In general, in one aspect, an earpiece includes a feed-forward microphone coupled to the environment outside the headphones, a feedback microphone coupled to an ear canal of a user when the earpiece is in use, a speaker coupled to the ear canal of the user when the earpiece is in use, a digital signal processor implementing feed-forward and feedback noise compensation filters between the respective microphones and the speaker, and a memory storing an ordered sequence of sets of filters for use by the digital signal processor. Each of the sets of filters includes a feed-forward filter that provides a different frequency-dependent amount of sound pass-through or cancellation, which in combination with residual ambient sound reaching the ear results in a total insertion gain at the ear of a user. The overall sound level at the ear when using each of the sets of filters, for a given ambient sound level, differs from the overall sound level at the ear when using the adjacent set of filters in the sequence by no more than 5 dBA for a majority of changes between any two adjacent filter sets in the sequence.

Implementations may include one or more of the following, in any combination. The change in overall sound level at the ear when switching between adjacent filters in the sequence may be substantially constant over the whole sequence of filters. The change in overall sound level at the ear when switching between adjacent filters in the sequence may be a substantially smooth function over the whole sequence of filters. The function progresses from a smaller amount of change between filters providing less total noise reduction to a larger amount of change between filters providing more total noise reduction. The overall sound level at the ear when using each of the sets of filters, for a given ambient sound level, differs from the overall sound level at the ear when using the adjacent set of filters in the sequence by no more than 3 dBA for a majority of changes between any two adjacent filter sets in the sequence. The overall sound level at the ear when using each of the sets of filters, for a given ambient sound level, differs from the overall sound level at the ear when using the adjacent set of filters in the sequence by no more than 1 dBA for a majority of changes between any two adjacent filter sets in the sequence. The overall sound level at the ear when using each of the sets of filters, for a given ambient sound level, differs from the overall sound level at the ear when using the adjacent set of filters in the sequence by an amount that is not perceptible to a typical human. A user interface provides a two-directional control that when activated in the first direction or the second direction selects the corresponding next or previous filter to the present filter in the sequence. The user interface may include a pair of buttons, one of the buttons selecting the next filter in the sequence and the other button selecting the previous filter in the sequence. The user interface may include a continuous control, moving the control in a first direction selecting higher filters in the sequence, and moving the control in the second direction selecting lower filters in the sequence.

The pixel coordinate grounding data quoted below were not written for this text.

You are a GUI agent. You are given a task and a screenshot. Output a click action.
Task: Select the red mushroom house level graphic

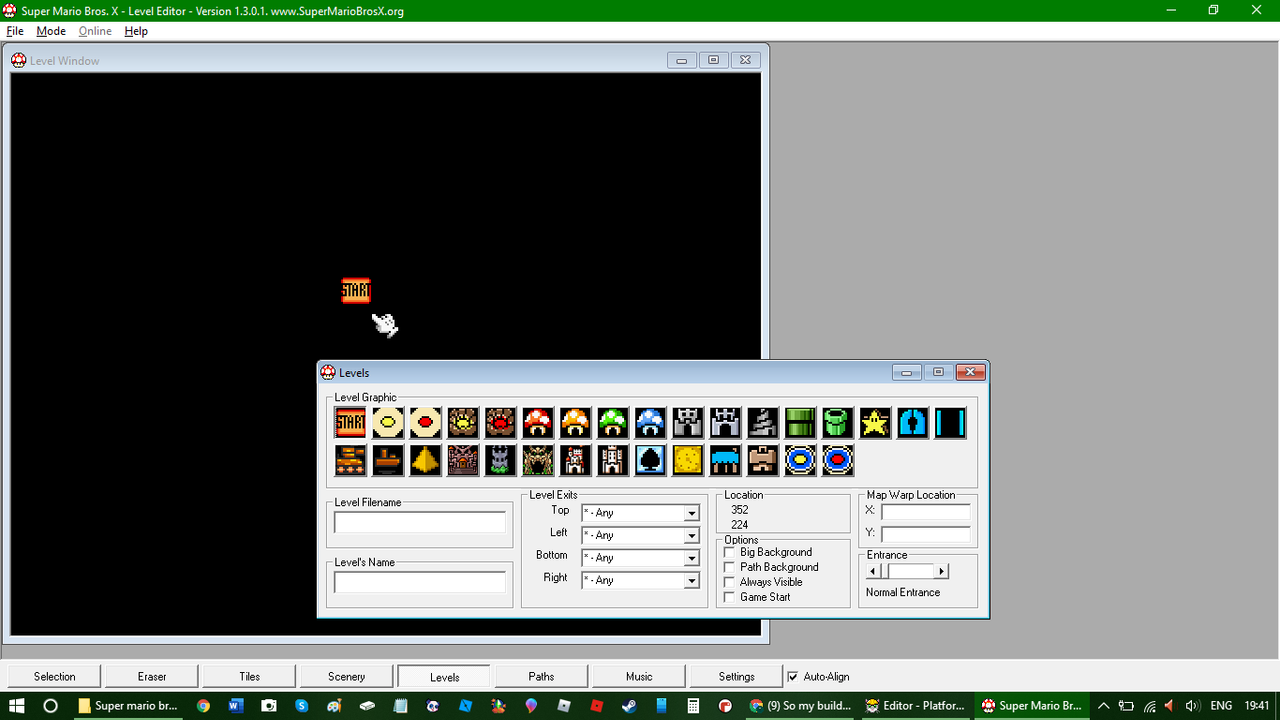(x=537, y=422)

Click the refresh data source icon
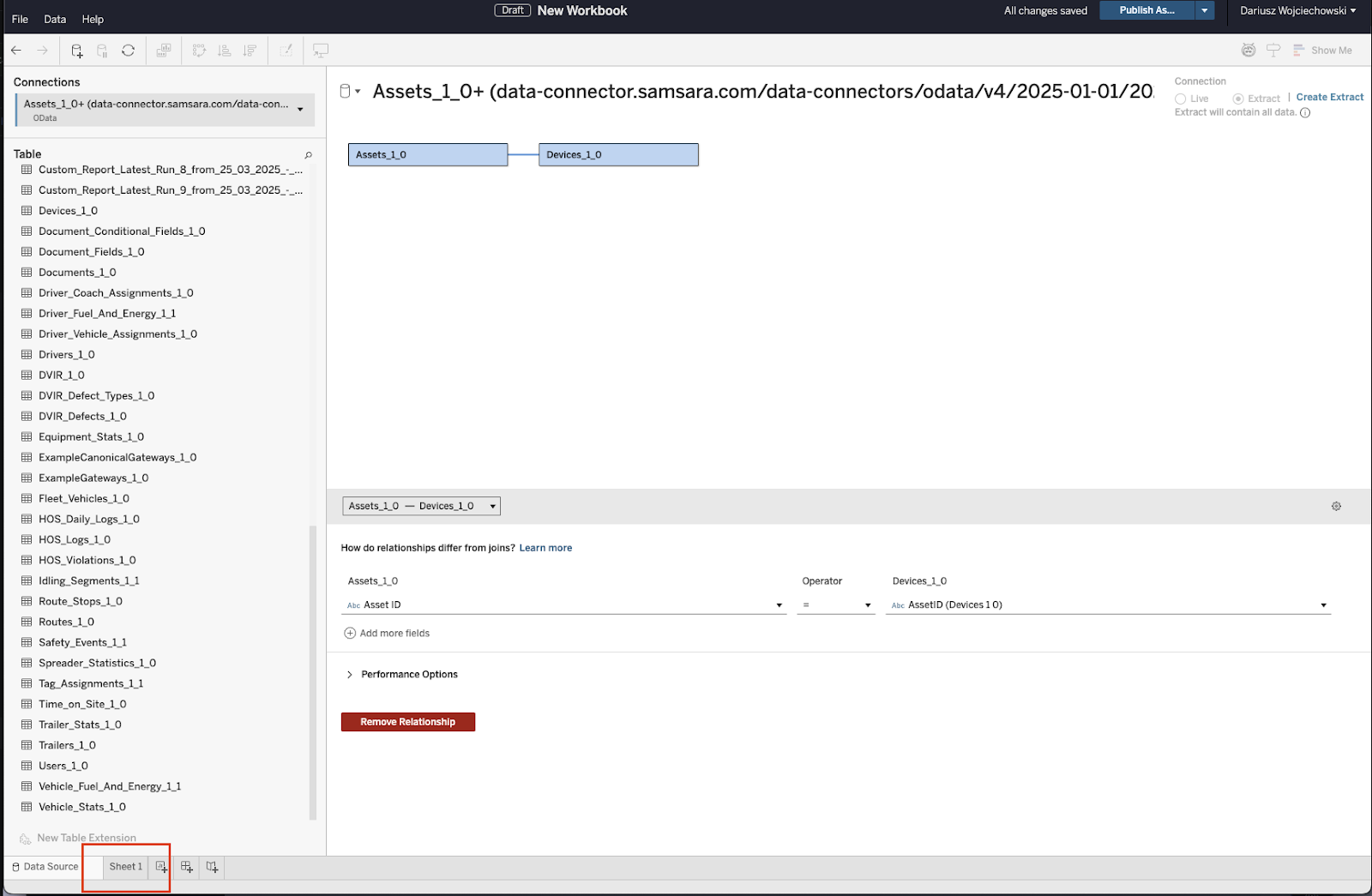(128, 51)
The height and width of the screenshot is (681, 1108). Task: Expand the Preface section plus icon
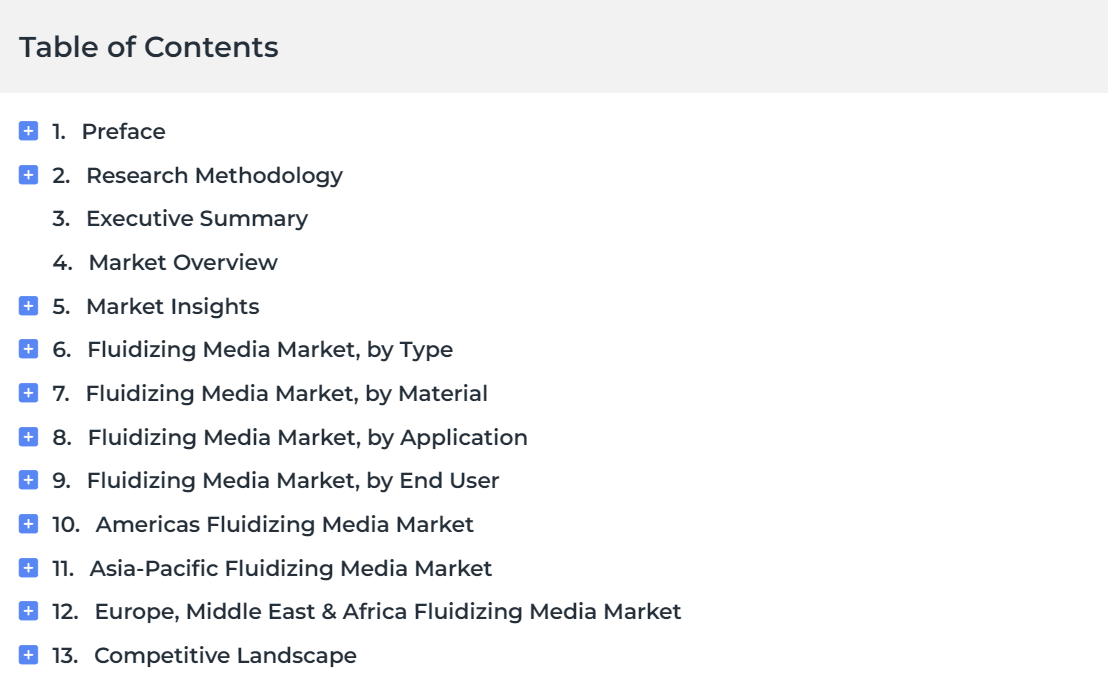(28, 131)
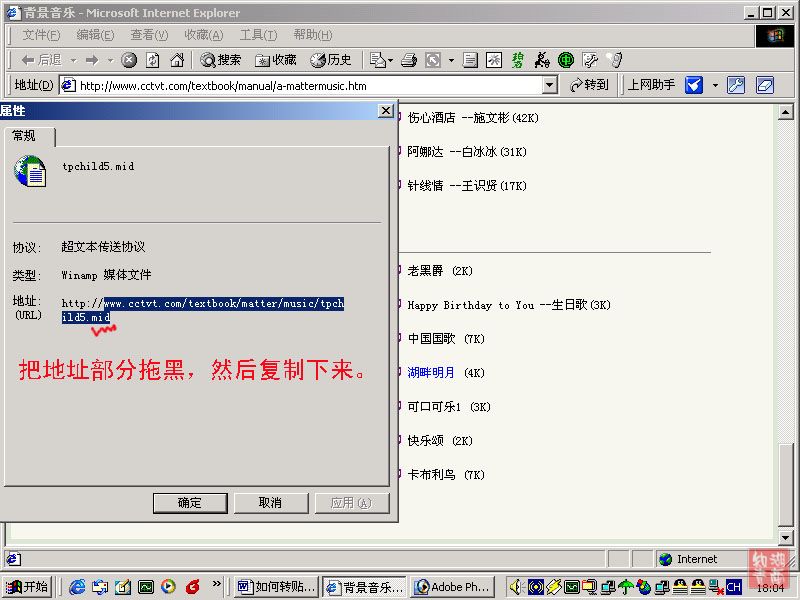Click the Back arrow button (后退)
The height and width of the screenshot is (600, 800).
(x=41, y=60)
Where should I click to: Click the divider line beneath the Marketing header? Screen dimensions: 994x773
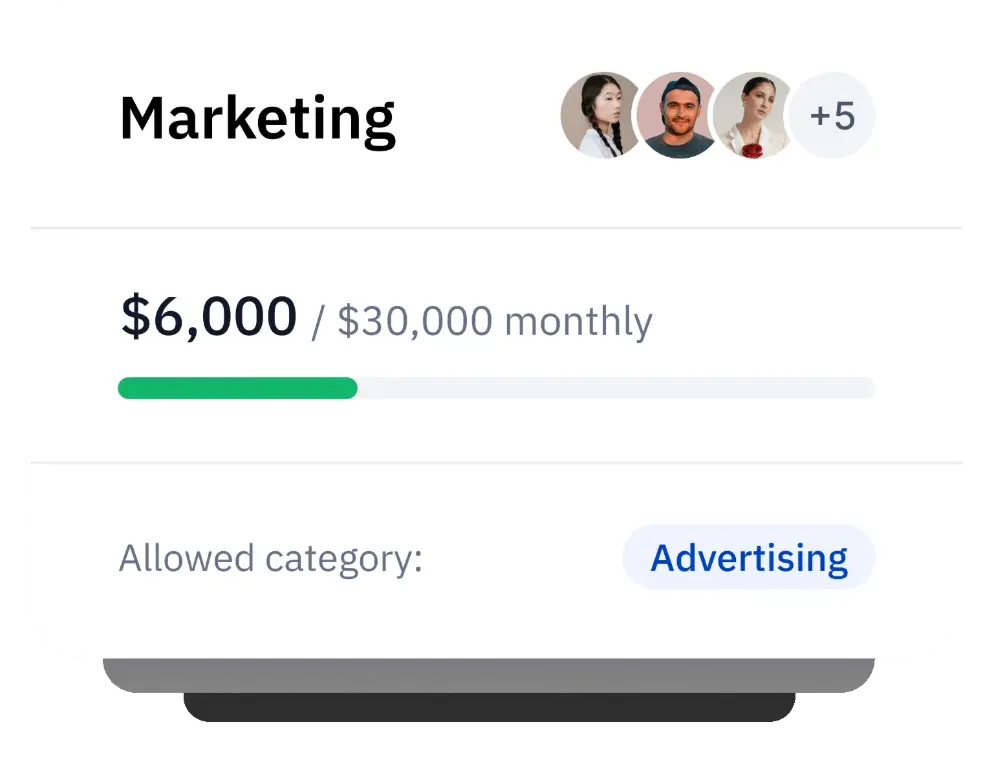coord(496,227)
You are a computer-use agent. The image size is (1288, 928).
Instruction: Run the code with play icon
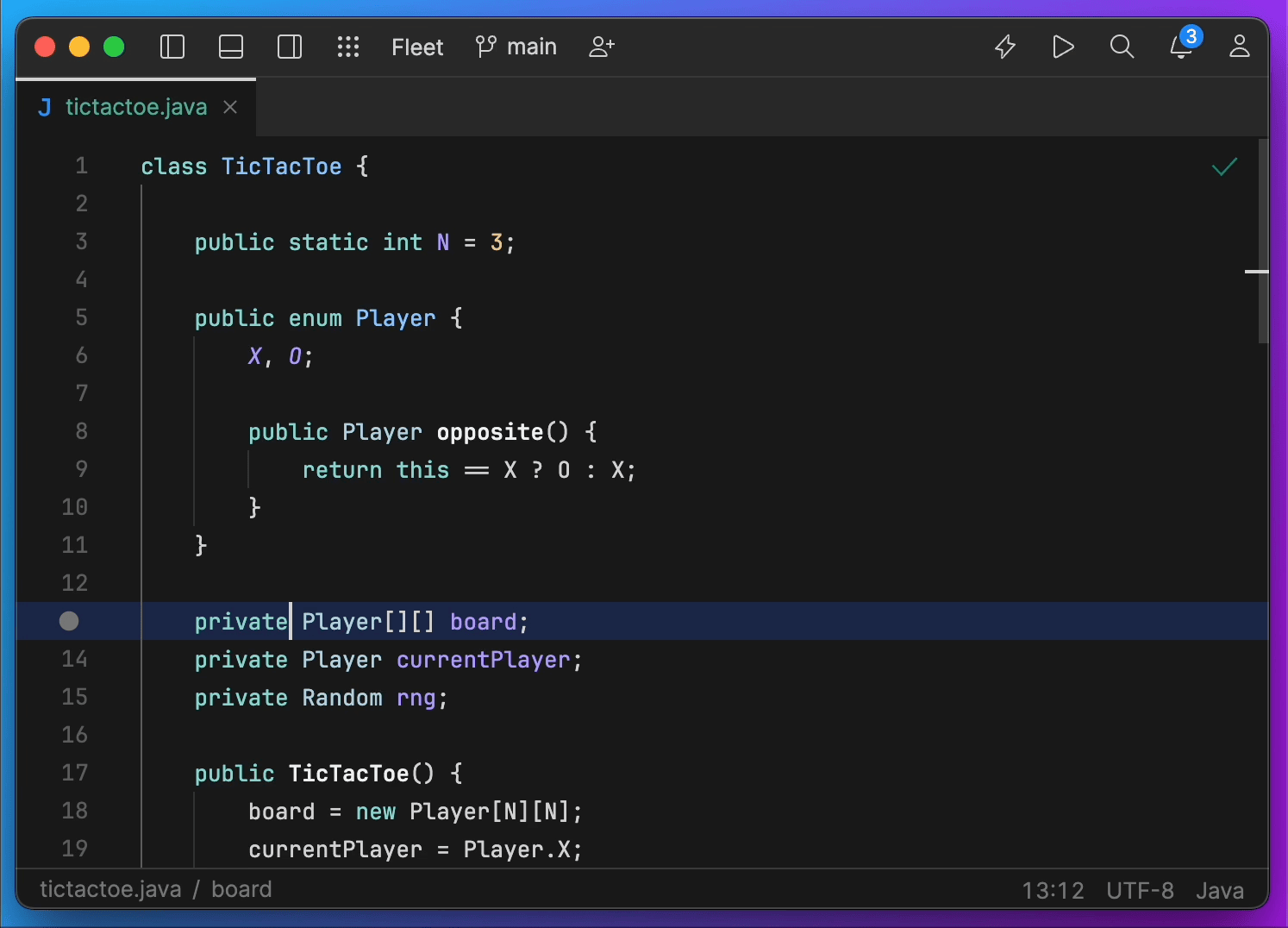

In general, in one aspect, an earpiece includes a feed-forward microphone coupled to the environment outside the headphones, a feedback microphone coupled to an ear canal of a user when the earpiece is in use, a speaker coupled to the ear canal of the user when the earpiece is in use, a digital signal processor implementing feed-forward and feedback noise compensation filters between the respective microphones and the speaker, and a memory storing an ordered sequence of sets of filters for use by the digital signal processor. Each of the sets of filters includes a feed-forward filter that provides a different frequency-dependent amount of sound pass-through or cancellation, at least some of the feed-forward filters cause ambient sound to be added to the sound output by the speaker at a first frequency range, and ambient sound to be cancelled by the sound output by the speaker in a second frequency range different from the first frequency range.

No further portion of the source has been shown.